On the other hand, HSCT presents many advantages compared to the exogenous enzyme replacement therapy (ERT), the alternative treatment option to provide the missing enzyme. In fact, ERT is available only for a limited number of disorders like mucopolysaccharidoses, Fabry, Gaucher and Pompe disease, it cannot cross the blood-brain barrier and long-term ERT can occur with hypersensitivity reactions. From 1980, when the first HSCT was performed in a patient with Hurler syndrome, more than thousand transplants have been realized throughout the world. Although the short-term impact of HSCT on clinical outcome seems to be favorable, there are still few available data on the follow-up of transplanted patients.

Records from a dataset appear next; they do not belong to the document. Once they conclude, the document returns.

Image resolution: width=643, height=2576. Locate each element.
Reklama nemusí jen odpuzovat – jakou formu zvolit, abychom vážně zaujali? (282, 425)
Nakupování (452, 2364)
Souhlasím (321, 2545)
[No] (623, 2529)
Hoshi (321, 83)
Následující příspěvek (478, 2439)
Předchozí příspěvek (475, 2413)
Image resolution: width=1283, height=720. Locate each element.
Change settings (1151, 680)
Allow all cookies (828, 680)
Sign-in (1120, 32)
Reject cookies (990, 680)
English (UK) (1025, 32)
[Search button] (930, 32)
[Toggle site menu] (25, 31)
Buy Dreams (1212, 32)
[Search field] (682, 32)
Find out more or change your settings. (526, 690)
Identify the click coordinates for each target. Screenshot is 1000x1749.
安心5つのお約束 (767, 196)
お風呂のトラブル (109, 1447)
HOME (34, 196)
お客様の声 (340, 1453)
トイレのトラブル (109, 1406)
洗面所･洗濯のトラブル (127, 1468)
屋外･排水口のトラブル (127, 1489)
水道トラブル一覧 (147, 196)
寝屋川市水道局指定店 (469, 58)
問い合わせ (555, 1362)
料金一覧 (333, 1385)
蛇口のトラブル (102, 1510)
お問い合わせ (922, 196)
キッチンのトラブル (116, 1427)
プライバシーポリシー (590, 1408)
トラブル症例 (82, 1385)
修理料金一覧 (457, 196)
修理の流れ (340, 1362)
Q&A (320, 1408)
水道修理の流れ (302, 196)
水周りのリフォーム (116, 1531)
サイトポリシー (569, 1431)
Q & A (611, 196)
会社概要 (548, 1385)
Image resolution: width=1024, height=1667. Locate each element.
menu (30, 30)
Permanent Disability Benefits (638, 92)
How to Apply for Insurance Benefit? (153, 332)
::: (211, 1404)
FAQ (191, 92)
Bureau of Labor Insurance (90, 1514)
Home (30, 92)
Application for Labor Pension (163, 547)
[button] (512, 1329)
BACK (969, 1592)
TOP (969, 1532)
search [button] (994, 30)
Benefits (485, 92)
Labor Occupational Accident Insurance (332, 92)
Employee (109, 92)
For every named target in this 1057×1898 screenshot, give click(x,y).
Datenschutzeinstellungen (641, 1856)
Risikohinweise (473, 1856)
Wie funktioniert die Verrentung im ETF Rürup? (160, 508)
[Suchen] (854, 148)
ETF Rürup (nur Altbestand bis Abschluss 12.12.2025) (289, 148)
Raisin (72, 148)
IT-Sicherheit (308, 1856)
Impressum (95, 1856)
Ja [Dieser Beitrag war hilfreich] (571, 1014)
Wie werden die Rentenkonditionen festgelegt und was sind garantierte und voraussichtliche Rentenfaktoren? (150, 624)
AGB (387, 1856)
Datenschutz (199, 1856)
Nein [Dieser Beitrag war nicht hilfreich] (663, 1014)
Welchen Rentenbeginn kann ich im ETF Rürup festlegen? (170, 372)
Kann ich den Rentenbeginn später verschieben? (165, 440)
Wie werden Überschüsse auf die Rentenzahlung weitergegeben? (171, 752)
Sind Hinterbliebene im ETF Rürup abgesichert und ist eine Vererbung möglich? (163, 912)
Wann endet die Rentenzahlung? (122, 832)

Researchers can now obtain functional neuron cells by culturing fibroblasts with a cocktail of differentiating chemical compounds.
Obtaining brain cells through the differentiation of unrelated cells is a promising strategy already used in the treatment of pediatric patients affected by certain inborn errors of metabolism.
Hu W. et al. Direct Conversion of Normal and Alzheimer’s Disease Human Fibroblasts into Neuronal Cells by Small Molecules. Cell Stem Cell. 2015 Aug 6;17(2):204-12.
Li X. et al. Small-Molecule-Driven Direct Reprogramming of Mouse Fibroblasts into Functional Neurons. Cell Stem Cell. 2015. Aug 6;17(2):195-203.